コンビーナ:*中村 俊夫(名古屋大学年代測定総合研究センター)、松崎 浩之(東京大学大学院工学系研究科)、笹 公和(筑波大学数理物質系)、永井 尚生(日本大学文理学部)、南 雅代(名古屋大学年代測定総合研究センター)

18:15 〜 19:30

[HTT35-P01] 日本原子力開発機構東濃地科学センターJAEA-AMS-TONOにおける加速器質量分析装置を用いた地球科学研究

*國分 陽子1松原 章浩1花木 達美1安江 健一2梅田 浩司2 (1.日本原子力研究開発機構 東濃地科学センター、2.日本原子力研究開発機構 地層処分研究開発部門)

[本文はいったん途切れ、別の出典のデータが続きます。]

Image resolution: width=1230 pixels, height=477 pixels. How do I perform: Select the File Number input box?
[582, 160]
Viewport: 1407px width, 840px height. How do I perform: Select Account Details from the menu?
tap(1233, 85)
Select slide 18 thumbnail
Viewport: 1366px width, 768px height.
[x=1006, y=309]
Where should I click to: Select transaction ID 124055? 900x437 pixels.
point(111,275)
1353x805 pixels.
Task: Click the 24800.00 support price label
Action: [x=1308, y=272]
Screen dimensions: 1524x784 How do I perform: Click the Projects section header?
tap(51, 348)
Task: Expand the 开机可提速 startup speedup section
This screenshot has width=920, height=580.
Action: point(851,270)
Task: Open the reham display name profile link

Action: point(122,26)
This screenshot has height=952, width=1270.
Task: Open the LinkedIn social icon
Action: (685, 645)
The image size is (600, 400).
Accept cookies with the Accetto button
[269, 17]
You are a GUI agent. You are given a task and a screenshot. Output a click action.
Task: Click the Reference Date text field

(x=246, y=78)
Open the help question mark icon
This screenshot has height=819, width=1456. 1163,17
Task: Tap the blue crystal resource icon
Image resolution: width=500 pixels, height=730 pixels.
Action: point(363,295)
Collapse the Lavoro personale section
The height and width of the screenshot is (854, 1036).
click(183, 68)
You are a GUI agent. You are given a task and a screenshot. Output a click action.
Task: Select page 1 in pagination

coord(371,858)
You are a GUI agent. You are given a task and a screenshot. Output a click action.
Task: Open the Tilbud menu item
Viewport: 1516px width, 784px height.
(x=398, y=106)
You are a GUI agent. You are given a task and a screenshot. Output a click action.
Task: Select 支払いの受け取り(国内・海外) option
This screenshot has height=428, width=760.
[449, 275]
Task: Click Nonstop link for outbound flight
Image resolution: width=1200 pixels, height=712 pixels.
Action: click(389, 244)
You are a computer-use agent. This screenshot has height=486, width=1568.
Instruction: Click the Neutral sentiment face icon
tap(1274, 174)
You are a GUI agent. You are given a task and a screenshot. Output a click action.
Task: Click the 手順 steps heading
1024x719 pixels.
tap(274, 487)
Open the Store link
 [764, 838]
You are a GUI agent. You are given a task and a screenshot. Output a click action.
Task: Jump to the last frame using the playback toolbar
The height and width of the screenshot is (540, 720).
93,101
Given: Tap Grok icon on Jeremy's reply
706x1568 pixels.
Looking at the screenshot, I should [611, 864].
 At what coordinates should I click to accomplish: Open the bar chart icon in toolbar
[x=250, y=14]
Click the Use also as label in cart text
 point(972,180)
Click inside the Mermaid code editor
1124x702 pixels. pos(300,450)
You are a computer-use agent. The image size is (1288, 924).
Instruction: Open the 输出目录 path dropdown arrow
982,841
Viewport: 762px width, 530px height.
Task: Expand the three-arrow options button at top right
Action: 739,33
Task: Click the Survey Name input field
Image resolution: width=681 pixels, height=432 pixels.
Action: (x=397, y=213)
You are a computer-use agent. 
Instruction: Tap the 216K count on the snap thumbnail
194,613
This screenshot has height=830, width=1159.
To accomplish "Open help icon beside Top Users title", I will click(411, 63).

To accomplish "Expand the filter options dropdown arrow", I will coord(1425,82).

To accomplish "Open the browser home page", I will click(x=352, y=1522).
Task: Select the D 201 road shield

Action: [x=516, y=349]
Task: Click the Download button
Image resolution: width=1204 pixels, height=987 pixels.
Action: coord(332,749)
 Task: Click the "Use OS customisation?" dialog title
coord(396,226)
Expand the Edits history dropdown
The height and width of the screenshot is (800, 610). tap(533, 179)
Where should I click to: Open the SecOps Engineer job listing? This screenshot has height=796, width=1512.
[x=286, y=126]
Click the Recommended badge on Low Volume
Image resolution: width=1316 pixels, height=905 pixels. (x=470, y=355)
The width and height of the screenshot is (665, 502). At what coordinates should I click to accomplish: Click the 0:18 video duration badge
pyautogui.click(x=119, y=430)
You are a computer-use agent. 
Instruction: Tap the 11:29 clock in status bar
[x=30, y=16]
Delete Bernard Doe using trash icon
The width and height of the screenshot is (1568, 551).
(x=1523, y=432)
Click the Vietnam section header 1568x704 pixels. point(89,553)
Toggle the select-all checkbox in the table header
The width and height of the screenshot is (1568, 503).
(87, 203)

キーワード:加速器質量分析, 年代測定, C-14, Be-10, Al-26

JAEA-AMS-TONOは、1997年に日本原子力研究開発機構 東濃地科学センターに設置された。当AMSは、5MVタンデム型ペレトロン加速器を有し、14C、10Be及び26Al測定を行い、高レベル放射性廃棄物の地層処分に関わる地質環境の安定性研究などに利用している。また、14C及び10Be測定は、機構で行う施設供用制度のもと、地球科学や環境科学、考古学などの分野で大学や他の研究機関の方にも利用していただいている。
以下に、当AMSを使った地球科学研究での放射性炭素(14C)年代測定について紹介する。安江らは、14C年代を用いた黒色土の層序対比と断層変位基準について検討している(本大会で発表予定)。岐阜県阿寺断層のトレンチから採取した黒色土の14C年代を調べ、土壌の年代は深い方から4000年から2000年であり、土壌はほぼ一定の速度で堆積していることを示した。また、今泉ら(2006)は、秋田県横手盆地東縁断層地帯の千屋断層において14C年代を用いて断層の活動時期を推定した。土壌の年代は1000〜1300年を示し、千屋断層は1896年に起こった陸羽地震によって生じたことを明らかにした。佐々木ら(2006)は、内陸の気候変動について調べ、岐阜県大湫盆地から採取した花粉と堆積物の14C年代から、一万年BP前から温暖期が始まっていることを示した。
平成25年度より10Beのルーチン測定を開始し、宇宙線生成核種である10Beの深度分布を用いた花崗岩地帯の長期的な侵食速度の推定に関わる研究を産業技術総合研究所とともに開始した。また、近年26Alのルーチン測定に向け、装置調整や試験測定を行っている。整備は順調に進んでおり、近年中のルーチン測定化を目指している。今後、岩体の露出年代や堆積速度、火山砕屑物の評価等に10Be及び26Al測定を利用していく予定である。